— start Data listing —

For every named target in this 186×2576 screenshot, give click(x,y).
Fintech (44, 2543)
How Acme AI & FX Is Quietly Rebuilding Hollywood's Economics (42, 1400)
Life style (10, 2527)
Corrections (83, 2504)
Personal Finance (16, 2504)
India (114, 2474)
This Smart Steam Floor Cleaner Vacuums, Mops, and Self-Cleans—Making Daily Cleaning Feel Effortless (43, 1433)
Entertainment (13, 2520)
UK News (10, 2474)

— end Data listing —

• **Your objective**:
Rewrite the records above, changing "Life style" to "Lifestyle" and leaving everything else as it is.

• **Task answer**:
For every named target in this 186×2576 screenshot, give click(x,y).
Fintech (44, 2543)
How Acme AI & FX Is Quietly Rebuilding Hollywood's Economics (42, 1400)
Lifestyle (10, 2527)
Corrections (83, 2504)
Personal Finance (16, 2504)
India (114, 2474)
This Smart Steam Floor Cleaner Vacuums, Mops, and Self-Cleans—Making Daily Cleaning Feel Effortless (43, 1433)
Entertainment (13, 2520)
UK News (10, 2474)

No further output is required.